Uncorrectable system bus (UE) Event causes Kernel Panic and system lockup

From: Stanley Laufer (slaufer@slis.sjsu.edu)
Date: Thu Mar 03 2005 - 17:31:34 EST


One of our production Solaris 9 systems (280R, 2x UltraSPARC-III,
2GB main mem) hard hung today.
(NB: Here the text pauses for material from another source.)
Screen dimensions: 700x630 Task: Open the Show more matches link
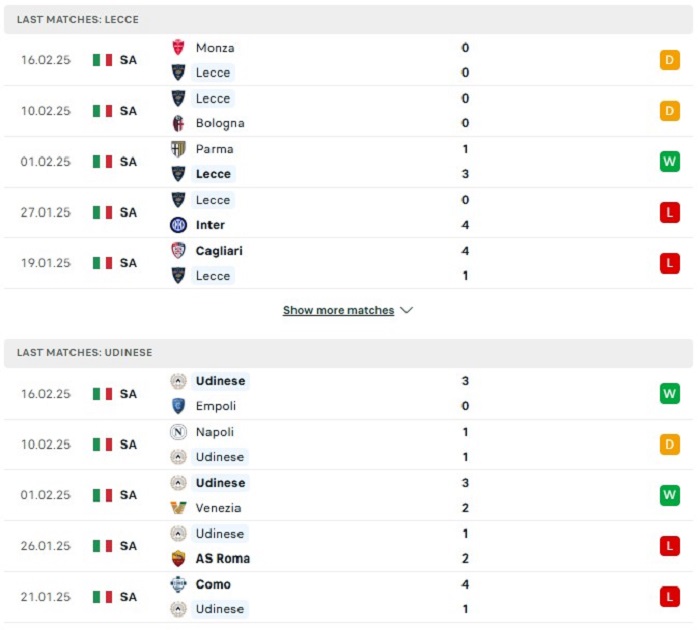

After power cycling the hung system,
I recovered the following from /var/adm/messages.

This is some type of CPU error, and it worries me a bit.

Has anyone ever seen this type of CPU error before?

Note that Solaris 9 on this machine is up-to-date in terms
of public patches.

So I would suspect that a moderate to potentially serious
hardware issue is brewing.

Thanks in advance for any responses, and I'll be sure
to post a SUMMARY of relevant information.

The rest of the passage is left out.